Given instruction
Resume the write-up on backtracking after its final sentence and carry it forward.

Selection
+===+
Learning algorithms
Backtracking [1]
Backtracking is a technique used to build up to a solution to a problem incrementally. These “partial solutions” can be phrased in terms of a sequence of decisions. Once it is determined that a “partial solution” is not viable (i.e. no subsequent decision can convert it into a solution) then the backtracking algorithm retraces its step to the last viable “partial solution” and tries again.
Visualizing the decisions as a tree, backtracking has many of the same properties of depth-first search. The difference is that depth-first search will guarantee that it visits every node until it finds a solution, whereas backtracking doesn’t visit branches that are not viable.
Because backtracking breaks problems into smaller subproblems, it is often combined with dynamic programming, or a divide-and-conquer approach.
Concepts
- State: A “partial solution” to the problem.
- Rejection criterion: A function that rejects a partial solution as “unrecoverable”. i. e. no sequence of subsequent decisions can turn this state into a solution. Without rejection criteria, backtracking is the same as depth-first search.
- Viable: A state that may still lead to a solution. This reflects what is known “at this stage”. All states that fail the rejection criteria are not viable. If we have a state that is initially viable, and find that all paths to leaves eventually terminate at a state that fail the rejection criteria, the state will become non-viable.
- Heuristic: Backtracking will (eventually) look at all the different viable nodes by recursively applying all the possible decisions. A heuristic is a quick way of ordering which decisions are likely to be the best ones at each stage, so that they get evaluated first. The goal is to find a solution early (if one exists).
- Pruning: The concept of determining that there are no nodes / states along a particular branch, so it is not worth visiting those nodes.
Generalised Algorithm
In the algorithms below, it is assumed that each decision is irreversible, so there is only one path to each state. If modeling a game like chess, you would have to be more careful, as it is possible to arrive at the same state multiple different ways. If it is possible to reach each state multiple ways, then we would also need to keep track of which states we had already visited.
+===+
Information supplied
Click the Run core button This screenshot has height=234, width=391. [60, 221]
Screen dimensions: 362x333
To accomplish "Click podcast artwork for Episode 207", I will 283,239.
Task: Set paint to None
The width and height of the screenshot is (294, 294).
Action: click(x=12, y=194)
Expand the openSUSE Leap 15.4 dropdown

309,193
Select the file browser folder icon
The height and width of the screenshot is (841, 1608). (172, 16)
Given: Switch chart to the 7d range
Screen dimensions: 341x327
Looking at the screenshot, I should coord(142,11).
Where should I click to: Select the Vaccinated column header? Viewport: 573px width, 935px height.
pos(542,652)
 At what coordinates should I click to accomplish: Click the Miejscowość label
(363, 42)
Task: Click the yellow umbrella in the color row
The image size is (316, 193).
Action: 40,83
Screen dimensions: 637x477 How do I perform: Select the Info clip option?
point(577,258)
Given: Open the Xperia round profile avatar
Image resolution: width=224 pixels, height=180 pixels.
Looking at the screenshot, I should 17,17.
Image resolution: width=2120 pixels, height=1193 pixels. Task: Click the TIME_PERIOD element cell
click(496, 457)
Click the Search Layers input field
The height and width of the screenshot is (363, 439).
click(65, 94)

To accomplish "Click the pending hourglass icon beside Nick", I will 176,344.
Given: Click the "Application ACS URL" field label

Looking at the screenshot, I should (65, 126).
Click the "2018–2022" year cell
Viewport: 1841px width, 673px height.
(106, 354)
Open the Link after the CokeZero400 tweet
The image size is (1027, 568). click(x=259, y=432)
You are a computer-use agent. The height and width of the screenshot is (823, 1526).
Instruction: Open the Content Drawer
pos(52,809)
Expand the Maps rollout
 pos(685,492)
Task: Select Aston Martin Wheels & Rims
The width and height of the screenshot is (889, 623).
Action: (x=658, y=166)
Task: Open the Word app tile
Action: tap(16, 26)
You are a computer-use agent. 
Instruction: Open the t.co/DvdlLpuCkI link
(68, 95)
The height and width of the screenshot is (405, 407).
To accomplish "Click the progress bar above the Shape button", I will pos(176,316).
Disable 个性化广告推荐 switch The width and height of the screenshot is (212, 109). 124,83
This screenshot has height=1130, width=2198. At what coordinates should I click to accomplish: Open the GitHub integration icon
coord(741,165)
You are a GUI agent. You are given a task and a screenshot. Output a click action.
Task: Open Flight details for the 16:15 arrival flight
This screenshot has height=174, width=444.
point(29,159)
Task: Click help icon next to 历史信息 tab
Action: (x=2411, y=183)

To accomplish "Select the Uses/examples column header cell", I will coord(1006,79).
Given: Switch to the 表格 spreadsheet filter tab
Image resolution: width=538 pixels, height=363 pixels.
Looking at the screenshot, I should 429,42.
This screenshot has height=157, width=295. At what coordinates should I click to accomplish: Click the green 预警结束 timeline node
+===+
Task result
A recursive implementation of a backtracking algorithm takes the general form
def doBacktrack( current ):
if current is a solution:
return current
for each decision d from current:
new_state <- state obtained from current by making decision d
if new_state is viable:
sol <- doBacktrack(new_state)
if sol is not None:
return sol
# indicate there is no solution
return None
Iterative solution
def doBacktrackIterative(start):
stack = [start]
while len(stack) > 0:
current = stack.pop()
if current is a solution:
yield current
for decision in possible_decisions(current):
new_state <- state obtained from current by making decision d
if is_viable(new_state):
stack.push(new_state)
Example: n queens
Placing n queens on an n x n chess board so no queen can be taken
We know that we need one queen in every row, and one queen in every column.
- Initial state: An empty board
- The decision: The decision at stage i is which column to put the queen on row i into.
- Rejection criterion: Reject all configurations that do not allow any queen on any of the lower rows. (Adding more queens to the board will not prevent this row from being blocked.)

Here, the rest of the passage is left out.